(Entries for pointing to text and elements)
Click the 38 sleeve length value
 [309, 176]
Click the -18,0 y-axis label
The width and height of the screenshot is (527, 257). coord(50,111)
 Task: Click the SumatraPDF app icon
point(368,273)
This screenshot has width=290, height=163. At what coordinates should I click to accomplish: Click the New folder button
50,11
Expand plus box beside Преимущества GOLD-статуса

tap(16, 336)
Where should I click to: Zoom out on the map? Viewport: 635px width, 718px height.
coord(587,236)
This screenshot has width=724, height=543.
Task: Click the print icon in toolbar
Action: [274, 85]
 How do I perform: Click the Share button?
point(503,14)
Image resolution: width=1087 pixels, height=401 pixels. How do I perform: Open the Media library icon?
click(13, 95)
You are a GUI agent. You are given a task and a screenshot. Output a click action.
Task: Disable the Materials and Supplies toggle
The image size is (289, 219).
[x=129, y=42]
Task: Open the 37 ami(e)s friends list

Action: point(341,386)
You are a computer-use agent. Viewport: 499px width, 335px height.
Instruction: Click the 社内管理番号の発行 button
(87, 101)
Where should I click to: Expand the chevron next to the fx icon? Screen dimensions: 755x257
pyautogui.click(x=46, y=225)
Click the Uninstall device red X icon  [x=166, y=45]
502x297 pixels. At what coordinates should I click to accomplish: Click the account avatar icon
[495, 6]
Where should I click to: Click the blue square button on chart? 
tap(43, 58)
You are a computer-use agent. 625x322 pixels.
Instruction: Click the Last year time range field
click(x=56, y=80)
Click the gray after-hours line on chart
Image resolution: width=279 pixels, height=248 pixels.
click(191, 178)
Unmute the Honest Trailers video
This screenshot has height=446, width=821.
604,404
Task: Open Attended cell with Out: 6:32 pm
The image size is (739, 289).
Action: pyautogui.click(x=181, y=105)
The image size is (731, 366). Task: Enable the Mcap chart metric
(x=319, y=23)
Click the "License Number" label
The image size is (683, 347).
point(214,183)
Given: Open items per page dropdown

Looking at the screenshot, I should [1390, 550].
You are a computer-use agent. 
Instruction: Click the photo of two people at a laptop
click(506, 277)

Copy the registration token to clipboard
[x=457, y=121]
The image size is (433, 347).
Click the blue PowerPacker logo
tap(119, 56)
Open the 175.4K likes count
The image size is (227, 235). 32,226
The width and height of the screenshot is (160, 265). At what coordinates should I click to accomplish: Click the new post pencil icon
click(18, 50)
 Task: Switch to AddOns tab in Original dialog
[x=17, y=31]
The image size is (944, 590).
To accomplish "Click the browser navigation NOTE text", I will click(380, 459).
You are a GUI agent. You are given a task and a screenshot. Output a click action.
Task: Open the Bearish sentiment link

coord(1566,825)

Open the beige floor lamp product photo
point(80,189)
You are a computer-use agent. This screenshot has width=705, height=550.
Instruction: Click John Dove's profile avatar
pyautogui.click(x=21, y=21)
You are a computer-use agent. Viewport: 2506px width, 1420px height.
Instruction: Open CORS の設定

## AIM
Switch each "Instruction" in the entries above to "Command", and reproduce the entries with all else left unchanged.

## RESPONSE TO THE EXERCISE
Click the 38 sleeve length value
 [309, 176]
Click the -18,0 y-axis label
The width and height of the screenshot is (527, 257). coord(50,111)
 Task: Click the SumatraPDF app icon
point(368,273)
This screenshot has width=290, height=163. At what coordinates should I click to accomplish: Click the New folder button
50,11
Expand plus box beside Преимущества GOLD-статуса

tap(16, 336)
Where should I click to: Zoom out on the map? Viewport: 635px width, 718px height.
coord(587,236)
This screenshot has width=724, height=543.
Task: Click the print icon in toolbar
Action: [274, 85]
 How do I perform: Click the Share button?
point(503,14)
Image resolution: width=1087 pixels, height=401 pixels. How do I perform: Open the Media library icon?
click(13, 95)
You are a GUI agent. You are given a task and a screenshot. Output a click action.
Task: Disable the Materials and Supplies toggle
The image size is (289, 219).
[x=129, y=42]
Task: Open the 37 ami(e)s friends list

Action: point(341,386)
You are a computer-use agent. Viewport: 499px width, 335px height.
Command: Click the 社内管理番号の発行 button
(87, 101)
Where should I click to: Expand the chevron next to the fx icon? Screen dimensions: 755x257
pyautogui.click(x=46, y=225)
Click the Uninstall device red X icon  [x=166, y=45]
502x297 pixels. At what coordinates should I click to accomplish: Click the account avatar icon
[495, 6]
Where should I click to: Click the blue square button on chart? 
tap(43, 58)
You are a computer-use agent. 625x322 pixels.
Command: Click the Last year time range field
click(x=56, y=80)
Click the gray after-hours line on chart
Image resolution: width=279 pixels, height=248 pixels.
click(191, 178)
Unmute the Honest Trailers video
This screenshot has height=446, width=821.
604,404
Task: Open Attended cell with Out: 6:32 pm
The image size is (739, 289).
Action: pyautogui.click(x=181, y=105)
The image size is (731, 366). Task: Enable the Mcap chart metric
(x=319, y=23)
Click the "License Number" label
The image size is (683, 347).
point(214,183)
Given: Open items per page dropdown

Looking at the screenshot, I should [1390, 550].
You are a computer-use agent. 
Command: Click the photo of two people at a laptop
click(506, 277)

Copy the registration token to clipboard
[x=457, y=121]
The image size is (433, 347).
Click the blue PowerPacker logo
tap(119, 56)
Open the 175.4K likes count
The image size is (227, 235). 32,226
The width and height of the screenshot is (160, 265). At what coordinates should I click to accomplish: Click the new post pencil icon
click(18, 50)
 Task: Switch to AddOns tab in Original dialog
[x=17, y=31]
The image size is (944, 590).
To accomplish "Click the browser navigation NOTE text", I will click(380, 459).
You are a GUI agent. You are given a task and a screenshot. Output a click action.
Task: Open the Bearish sentiment link

coord(1566,825)

Open the beige floor lamp product photo
point(80,189)
You are a computer-use agent. This screenshot has width=705, height=550.
Command: Click John Dove's profile avatar
pyautogui.click(x=21, y=21)
You are a computer-use agent. Viewport: 2506px width, 1420px height.
Command: Open CORS の設定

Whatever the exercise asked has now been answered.